Environment: In-office or Zoom

Benefits: Excellent for quickly communicating daily progress and issues

Stand-ups are an agile exercise where team members share their daily progress and any blockers/challenges. The format is simple. Each person stands up and briefly answers three questions:

  1. What did I work on yesterday?
  2. What am I working on today?
  3. What issues are blocking me?

There are various stand-up adaptations, like a weekly version or an additional question, “What am I planning to do tomorrow/next week?” 

A morning stand-up ritual is an excellent way to align designers, develop daily communication, and keep everyone on the same page.
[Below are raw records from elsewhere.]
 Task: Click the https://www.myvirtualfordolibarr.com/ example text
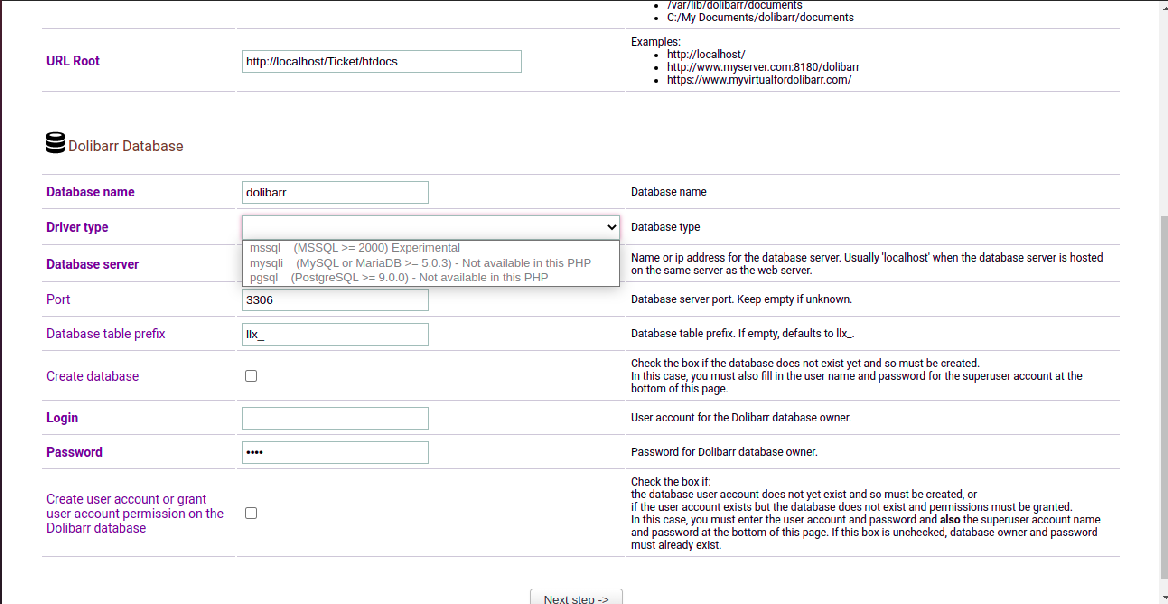(x=758, y=80)
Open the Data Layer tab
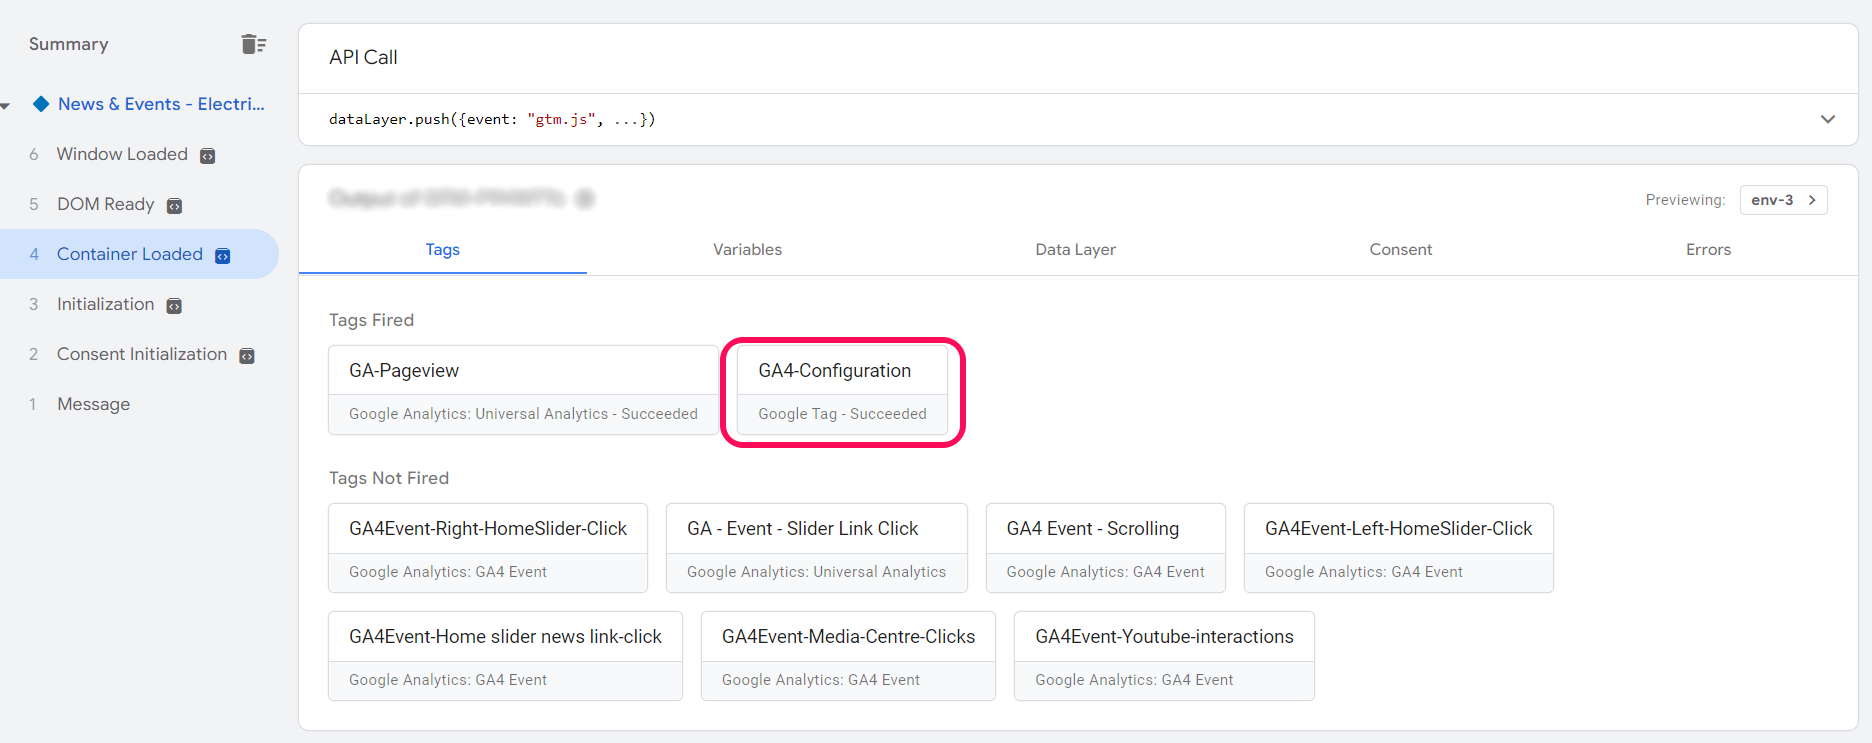The height and width of the screenshot is (743, 1872). click(x=1075, y=250)
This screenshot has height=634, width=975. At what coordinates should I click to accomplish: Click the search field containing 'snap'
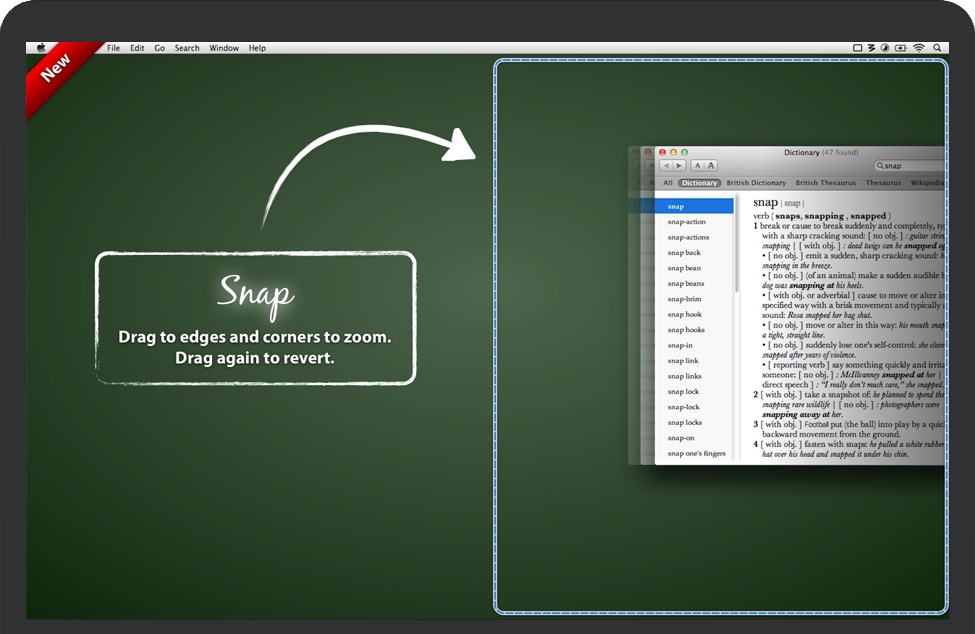coord(912,166)
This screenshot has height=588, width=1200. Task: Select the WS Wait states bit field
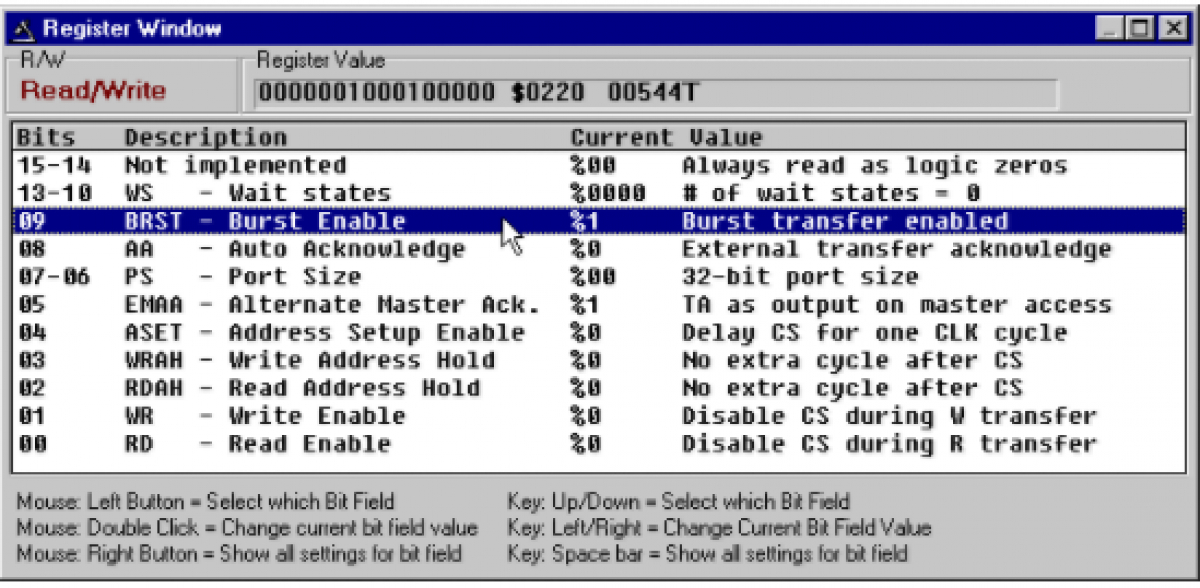coord(257,193)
Atlassian’s “Stand-ups for agile teams” goes into greater detail with best practices and running virtual stand-ups for remote teams.

5. Check-in/Check-out

Environment: In-office or Zoom

Benefits: Great for keeping teams connected

Morning check-in and afternoon check-out rituals are excellent for keeping teams connected. These check-ins work especially well for remote teams where some members never see each other.

Check-in rituals are informal and can be fun. Keep things light-hearted, so team members enjoy these brief times together. Joël van Bodegraven, a Product Designer at Miro, has a four-step check-in format:

  1. Step 1: Gather in a circle or huddle.
  2. Step 2: The lead or facilitator drops a question–“Ok, team, how are you feeling this morning?” Team members can answer in one or two sentences about how they feel that morning/afternoon.
  3. Step 3: Allow everyone to have their say.
  4. Step 4: End with a team clap, something funny or energizing to lift everyone’s spirits before heading into their next task.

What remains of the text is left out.